Acupuncture treatment
The treatment of acupuncture was performed once a week, occasionally twice when it was deemed necessary, during 8 weeks, making a minimum of eight and a maximum of 12 sessions. Traditional acupuncture was used, respecting the classical acupuncture points including depth of insertion. Sterilised stainless steel needles of 40 mm in length and 0.2 mm diameter were used. Neither electro-stimulation nor ear acupuncture was used. On average 12 needles were used, always attempting to achieve the de qi sensation (sensation of soreness, numbness or distension around the point).

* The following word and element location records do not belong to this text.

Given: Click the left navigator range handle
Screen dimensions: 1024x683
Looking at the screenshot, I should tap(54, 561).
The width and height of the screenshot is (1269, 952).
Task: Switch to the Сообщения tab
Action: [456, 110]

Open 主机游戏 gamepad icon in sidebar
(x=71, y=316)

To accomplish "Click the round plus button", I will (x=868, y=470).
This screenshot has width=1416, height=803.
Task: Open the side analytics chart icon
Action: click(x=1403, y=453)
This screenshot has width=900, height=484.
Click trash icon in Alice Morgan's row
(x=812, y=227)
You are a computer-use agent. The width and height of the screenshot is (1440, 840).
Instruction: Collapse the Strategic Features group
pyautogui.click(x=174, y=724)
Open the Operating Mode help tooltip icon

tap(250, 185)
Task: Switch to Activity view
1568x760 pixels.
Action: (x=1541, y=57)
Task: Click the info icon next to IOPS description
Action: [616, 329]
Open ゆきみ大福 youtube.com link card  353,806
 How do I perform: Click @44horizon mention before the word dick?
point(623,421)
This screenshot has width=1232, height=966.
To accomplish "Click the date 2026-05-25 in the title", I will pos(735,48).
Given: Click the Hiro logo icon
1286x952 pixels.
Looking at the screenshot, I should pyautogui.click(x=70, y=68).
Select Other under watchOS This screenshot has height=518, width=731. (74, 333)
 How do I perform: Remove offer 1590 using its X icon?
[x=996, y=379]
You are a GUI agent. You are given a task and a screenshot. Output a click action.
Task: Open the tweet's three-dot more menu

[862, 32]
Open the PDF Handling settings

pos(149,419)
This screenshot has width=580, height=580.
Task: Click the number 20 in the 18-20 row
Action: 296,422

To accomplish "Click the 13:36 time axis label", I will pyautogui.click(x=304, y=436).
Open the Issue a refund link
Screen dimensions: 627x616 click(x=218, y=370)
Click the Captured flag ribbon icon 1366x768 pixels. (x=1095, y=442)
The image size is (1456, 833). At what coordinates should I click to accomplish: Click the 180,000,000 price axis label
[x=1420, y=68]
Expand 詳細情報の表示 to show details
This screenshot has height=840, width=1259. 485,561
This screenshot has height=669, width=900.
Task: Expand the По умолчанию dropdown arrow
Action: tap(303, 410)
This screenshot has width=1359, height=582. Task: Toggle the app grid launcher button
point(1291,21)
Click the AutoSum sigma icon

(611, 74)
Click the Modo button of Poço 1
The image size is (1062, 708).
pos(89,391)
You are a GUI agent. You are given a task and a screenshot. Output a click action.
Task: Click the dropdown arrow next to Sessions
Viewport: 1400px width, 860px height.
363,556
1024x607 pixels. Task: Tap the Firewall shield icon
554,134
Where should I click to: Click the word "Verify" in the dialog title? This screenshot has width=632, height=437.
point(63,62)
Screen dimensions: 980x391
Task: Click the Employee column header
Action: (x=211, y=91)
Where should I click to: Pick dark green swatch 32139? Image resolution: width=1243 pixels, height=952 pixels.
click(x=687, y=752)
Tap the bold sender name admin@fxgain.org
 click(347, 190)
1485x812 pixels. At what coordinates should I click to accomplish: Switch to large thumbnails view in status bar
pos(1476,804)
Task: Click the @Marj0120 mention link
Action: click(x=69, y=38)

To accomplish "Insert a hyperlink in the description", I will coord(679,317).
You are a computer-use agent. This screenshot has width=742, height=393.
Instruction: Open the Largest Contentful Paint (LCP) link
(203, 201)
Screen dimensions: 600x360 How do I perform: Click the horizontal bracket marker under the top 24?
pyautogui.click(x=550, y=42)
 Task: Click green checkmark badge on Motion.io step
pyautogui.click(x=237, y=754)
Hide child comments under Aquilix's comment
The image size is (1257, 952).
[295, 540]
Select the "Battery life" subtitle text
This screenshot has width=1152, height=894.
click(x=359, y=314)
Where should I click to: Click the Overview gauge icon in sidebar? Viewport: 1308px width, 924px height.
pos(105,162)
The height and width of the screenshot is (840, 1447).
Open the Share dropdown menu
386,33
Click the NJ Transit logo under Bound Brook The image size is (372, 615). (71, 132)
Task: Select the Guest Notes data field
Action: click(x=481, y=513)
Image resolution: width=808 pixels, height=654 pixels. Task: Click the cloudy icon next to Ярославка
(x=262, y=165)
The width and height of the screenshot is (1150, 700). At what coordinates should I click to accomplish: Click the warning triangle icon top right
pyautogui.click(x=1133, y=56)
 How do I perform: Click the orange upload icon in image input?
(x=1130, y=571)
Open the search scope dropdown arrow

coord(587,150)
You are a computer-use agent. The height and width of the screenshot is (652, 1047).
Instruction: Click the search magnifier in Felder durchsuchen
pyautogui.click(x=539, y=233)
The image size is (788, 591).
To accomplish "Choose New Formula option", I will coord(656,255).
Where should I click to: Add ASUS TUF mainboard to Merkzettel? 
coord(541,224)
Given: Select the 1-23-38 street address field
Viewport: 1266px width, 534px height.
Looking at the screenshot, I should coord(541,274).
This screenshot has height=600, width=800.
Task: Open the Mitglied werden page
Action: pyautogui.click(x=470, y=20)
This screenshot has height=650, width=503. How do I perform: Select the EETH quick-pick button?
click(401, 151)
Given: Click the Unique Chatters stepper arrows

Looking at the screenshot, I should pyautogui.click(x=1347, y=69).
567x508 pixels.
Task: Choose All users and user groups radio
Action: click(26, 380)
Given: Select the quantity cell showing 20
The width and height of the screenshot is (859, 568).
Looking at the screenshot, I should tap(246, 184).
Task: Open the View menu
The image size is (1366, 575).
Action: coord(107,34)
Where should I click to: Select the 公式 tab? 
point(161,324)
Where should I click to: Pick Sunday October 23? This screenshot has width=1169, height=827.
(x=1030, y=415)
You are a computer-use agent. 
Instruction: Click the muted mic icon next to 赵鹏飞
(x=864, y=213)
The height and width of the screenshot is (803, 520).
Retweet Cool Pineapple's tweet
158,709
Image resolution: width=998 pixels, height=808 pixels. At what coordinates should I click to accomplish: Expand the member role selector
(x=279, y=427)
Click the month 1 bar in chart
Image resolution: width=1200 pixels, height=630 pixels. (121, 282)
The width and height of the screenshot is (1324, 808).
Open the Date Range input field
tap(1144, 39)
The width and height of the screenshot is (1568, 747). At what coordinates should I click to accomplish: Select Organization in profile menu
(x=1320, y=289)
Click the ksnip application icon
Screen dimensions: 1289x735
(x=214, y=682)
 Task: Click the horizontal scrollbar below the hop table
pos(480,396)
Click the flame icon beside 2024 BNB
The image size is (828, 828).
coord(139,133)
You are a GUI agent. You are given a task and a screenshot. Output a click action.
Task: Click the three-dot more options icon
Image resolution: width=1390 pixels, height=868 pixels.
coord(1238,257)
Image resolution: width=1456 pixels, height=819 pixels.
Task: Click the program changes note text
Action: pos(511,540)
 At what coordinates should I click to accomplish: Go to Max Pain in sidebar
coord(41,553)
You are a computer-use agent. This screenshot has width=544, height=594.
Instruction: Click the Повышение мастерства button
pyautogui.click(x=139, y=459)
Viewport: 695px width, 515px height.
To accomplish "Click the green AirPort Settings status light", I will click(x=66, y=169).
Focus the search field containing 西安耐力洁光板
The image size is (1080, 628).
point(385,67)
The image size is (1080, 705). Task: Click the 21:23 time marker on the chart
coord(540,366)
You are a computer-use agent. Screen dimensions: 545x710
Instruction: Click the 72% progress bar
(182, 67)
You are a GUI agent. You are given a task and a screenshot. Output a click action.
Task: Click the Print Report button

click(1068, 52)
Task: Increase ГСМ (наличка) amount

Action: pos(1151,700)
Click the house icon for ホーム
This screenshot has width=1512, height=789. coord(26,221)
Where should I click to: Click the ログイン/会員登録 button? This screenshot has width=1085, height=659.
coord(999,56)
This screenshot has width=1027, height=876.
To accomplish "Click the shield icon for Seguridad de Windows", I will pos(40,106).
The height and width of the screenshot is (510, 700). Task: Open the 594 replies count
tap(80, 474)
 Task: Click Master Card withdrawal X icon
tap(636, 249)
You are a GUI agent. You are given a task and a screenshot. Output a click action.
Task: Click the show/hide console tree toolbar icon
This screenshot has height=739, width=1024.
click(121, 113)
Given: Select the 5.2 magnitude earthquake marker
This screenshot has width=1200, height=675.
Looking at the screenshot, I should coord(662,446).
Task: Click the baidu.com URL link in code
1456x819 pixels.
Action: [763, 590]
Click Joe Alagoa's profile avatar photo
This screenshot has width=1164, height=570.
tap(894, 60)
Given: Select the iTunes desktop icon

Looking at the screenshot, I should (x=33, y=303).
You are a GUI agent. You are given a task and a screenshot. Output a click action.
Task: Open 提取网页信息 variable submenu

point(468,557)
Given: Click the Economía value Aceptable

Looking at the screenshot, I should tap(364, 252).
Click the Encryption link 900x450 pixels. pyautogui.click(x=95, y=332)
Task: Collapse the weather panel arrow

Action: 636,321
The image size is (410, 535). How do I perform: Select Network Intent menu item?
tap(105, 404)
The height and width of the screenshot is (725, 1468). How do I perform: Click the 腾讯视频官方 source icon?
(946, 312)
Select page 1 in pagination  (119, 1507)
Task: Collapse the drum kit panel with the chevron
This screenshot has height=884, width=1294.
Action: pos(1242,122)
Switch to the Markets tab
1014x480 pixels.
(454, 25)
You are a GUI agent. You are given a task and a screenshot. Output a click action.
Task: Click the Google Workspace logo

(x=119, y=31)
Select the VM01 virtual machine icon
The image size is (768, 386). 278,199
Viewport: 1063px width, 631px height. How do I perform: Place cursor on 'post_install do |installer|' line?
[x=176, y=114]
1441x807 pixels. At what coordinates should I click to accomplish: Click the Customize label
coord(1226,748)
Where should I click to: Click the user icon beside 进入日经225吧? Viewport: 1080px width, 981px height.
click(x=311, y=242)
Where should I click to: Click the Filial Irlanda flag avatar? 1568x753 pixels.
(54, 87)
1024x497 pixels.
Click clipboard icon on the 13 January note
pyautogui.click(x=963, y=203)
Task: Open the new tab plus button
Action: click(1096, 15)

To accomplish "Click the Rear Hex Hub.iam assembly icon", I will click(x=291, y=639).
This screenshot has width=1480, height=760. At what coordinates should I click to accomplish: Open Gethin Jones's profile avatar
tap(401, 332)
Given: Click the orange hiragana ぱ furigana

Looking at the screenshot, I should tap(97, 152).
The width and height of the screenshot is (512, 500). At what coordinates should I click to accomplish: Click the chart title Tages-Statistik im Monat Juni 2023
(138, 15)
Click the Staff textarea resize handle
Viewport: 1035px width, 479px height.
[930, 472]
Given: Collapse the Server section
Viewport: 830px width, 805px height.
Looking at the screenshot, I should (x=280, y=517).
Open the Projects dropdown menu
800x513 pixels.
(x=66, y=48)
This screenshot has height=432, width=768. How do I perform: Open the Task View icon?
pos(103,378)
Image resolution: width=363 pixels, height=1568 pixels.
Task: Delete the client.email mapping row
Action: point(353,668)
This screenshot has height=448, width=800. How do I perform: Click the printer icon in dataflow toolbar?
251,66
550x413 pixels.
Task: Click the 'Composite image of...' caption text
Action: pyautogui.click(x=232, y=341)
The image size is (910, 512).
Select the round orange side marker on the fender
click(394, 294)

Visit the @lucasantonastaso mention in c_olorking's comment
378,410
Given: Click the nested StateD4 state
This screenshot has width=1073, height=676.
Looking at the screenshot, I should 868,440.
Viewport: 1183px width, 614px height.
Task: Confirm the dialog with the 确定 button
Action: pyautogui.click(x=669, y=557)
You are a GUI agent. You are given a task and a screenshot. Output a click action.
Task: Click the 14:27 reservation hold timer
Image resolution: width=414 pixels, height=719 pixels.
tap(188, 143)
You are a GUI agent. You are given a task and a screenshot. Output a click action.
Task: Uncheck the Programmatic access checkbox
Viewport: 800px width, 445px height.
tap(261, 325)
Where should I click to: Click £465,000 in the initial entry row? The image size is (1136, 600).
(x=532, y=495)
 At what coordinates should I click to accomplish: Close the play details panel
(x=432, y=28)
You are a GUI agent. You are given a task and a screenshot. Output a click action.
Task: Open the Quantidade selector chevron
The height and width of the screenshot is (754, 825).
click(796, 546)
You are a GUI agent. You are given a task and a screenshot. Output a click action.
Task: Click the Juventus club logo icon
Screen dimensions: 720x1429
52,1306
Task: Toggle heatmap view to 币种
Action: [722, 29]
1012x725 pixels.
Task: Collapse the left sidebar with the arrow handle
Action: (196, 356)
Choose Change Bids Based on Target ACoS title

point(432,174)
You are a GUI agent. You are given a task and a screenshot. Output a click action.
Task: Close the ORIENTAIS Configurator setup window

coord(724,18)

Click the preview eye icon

Needles were left at place for about 25 minutes.

The acupuncturists in the study (JBGS, RS) have completed 600 hours of postgraduate training in acupuncture, which included the theory and practice of Traditional Chinese Medicine. For the last 20 years they have run a public service that has been used to treat at least 50 patients per day. In order to facilitate protocols we decided to use pre-programmed points.
Up to four points were permitted as optional points. The most commonly used points were: LI4 (hands); PC6 (forearms); CV12, ST21, LR13 (abdomen); ST36 (legs) and SP4, ST44 (feet).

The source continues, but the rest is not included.